Venezuela: El ataque que sacude el hemisferio
El 3 de septiembre, Estados Unidos lanzó un ataque naval frente a la costa de Venezuela, matando a once individuos que Washington identificó como

Nicolás Maduro

Por Sahasranshu Dash

El 3 de septiembre, Estados Unidos lanzó un ataque naval frente a la costa de Venezuela, resultando en la muerte de once individuos a quienes Washington identificó como narcotraficantes. Inmediatamente, el presidente Donald Trump anunció una recompensa de 50 millones de dólares por el presidente Nicolás Maduro y ordenó una oleada naval adicional en la región, presentando estas acciones como parte de una campaña antinarcóticos. Sin embargo, este encuadre oculta una realidad más profunda: se trata de una clara muestra del retorno de Washington a la coerción militar unilateral, en un momento en que el orden internacional liberal se encuentra sumido en el desorden.

Este ataque no es un evento aislado; representa la culminación de varias tendencias superpuestas: el colapso interno de Venezuela, la erosión de las restricciones multilaterales sobre el poder estadounidense y el resurgimiento de una visión que asocia la fuerza con la razón. Esto indica que las normas que moldearon la política internacional después de 1945 están en un hilo.

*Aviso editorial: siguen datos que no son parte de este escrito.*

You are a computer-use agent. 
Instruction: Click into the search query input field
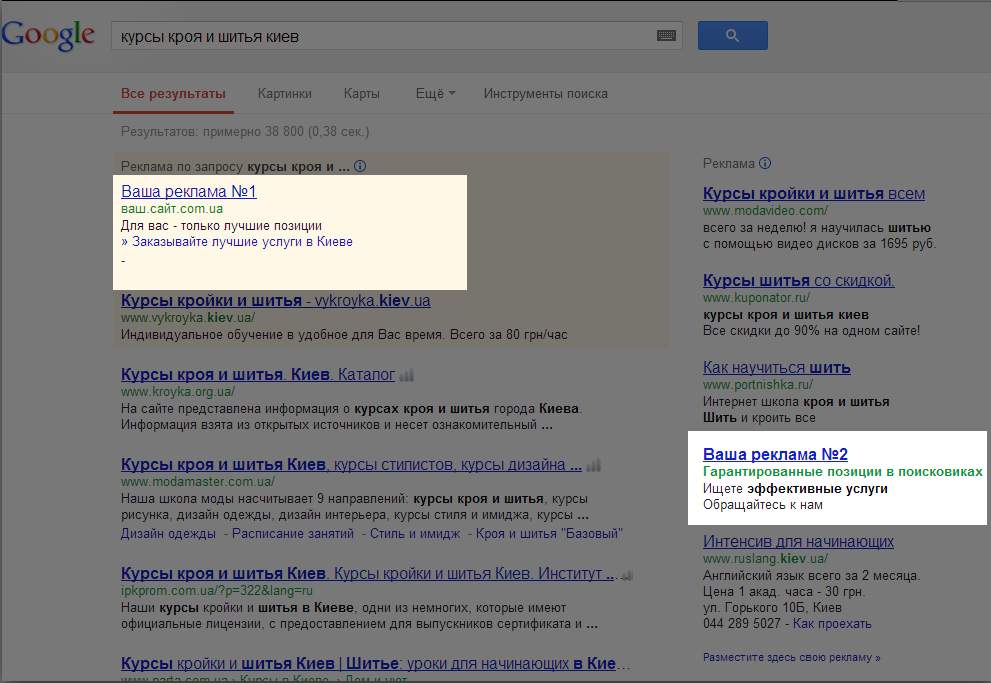coord(380,36)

La situación de Venezuela es en gran medida autoinfligida. Una vez considerado un escaparate de la prosperidad latinoamericana, el país se ha convertido en víctima de su propia dependencia de los hidrocarburos. La caída de los precios del petróleo durante la última década y la erosión de su producción a causa de la mala gestión han llevado a la economía a un colapso. La hiperinflación ha alcanzado niveles insoportables y los bienes esenciales han desaparecido.

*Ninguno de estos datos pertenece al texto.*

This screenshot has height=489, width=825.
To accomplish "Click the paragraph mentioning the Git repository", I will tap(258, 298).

Las consecuencias han sido devastadoras. Más de siete millones de venezolanos han huido desde 2015, y el país no se encuentra ni en un estado funcional ni fallido: es un petroestado en caída libre, atrapado entre rivalidades de grandes potencias y redes criminales.

Aunque la acción militar de Trump puede parecer decisiva, la historia demuestra que el cambio de régimen por la fuerza es una ilusión peligrosa. Desde Irak en 2003 hasta Libia en 2011, las intervenciones con promesas de éxito rápido han terminado en colapso estatal y caos prolongado. Destrozar regímenes es más fácil que reconstruir estados.

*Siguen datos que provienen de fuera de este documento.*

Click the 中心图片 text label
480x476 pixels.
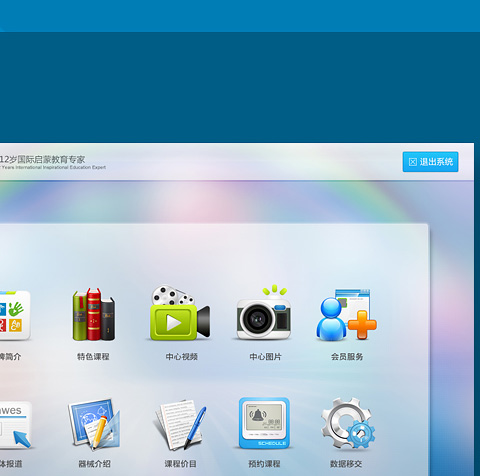click(x=265, y=357)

Venezuela no es la excepción. La geografía, con sus densos bosques y fronteras porosas, es ideal para la guerra de guerrillas. Los grupos armados prosperarían en medio de un conflicto asimétrico, recordando el ejemplo de Vietnam: un poder tecnológicamente superior atrapado en un terreno lleno de desafíos.

El ADN diplomático de América Latina está impregnado del principio de no intervención, no como un ideal abstracto, sino como reacción a las ocupaciones estadounidenses a lo largo del siglo XX. Ningún país latinoamericano posee la profundidad logística o la experiencia necesaria para liderar una misión militar en Venezuela. Estados Unidos sería el que llevaría la carga de esta responsabilidad y sus riesgos.

Además, la hipocresía de Washington se hace evidente al paralelo con la invasión de Ucrania por parte de Vladímir Putin, a quien se condenó por violar la soberanía. Ahora, Estados Unidos reproduce esas mismas lógicas. Mientras el orden internacional liberal se desmantela, el futuro parece dibujarse hacia un sistema jerárquico basado en la fuerza y la negociación transaccional, donde los derechos humanos y la seguridad colectiva resultan cada vez más irrelevantes.

La situación actual en Venezuela refleja no solo el desmoronamiento del estado, sino también el deterioro del orden internacional que alguna vez sostuvo la paz en la región.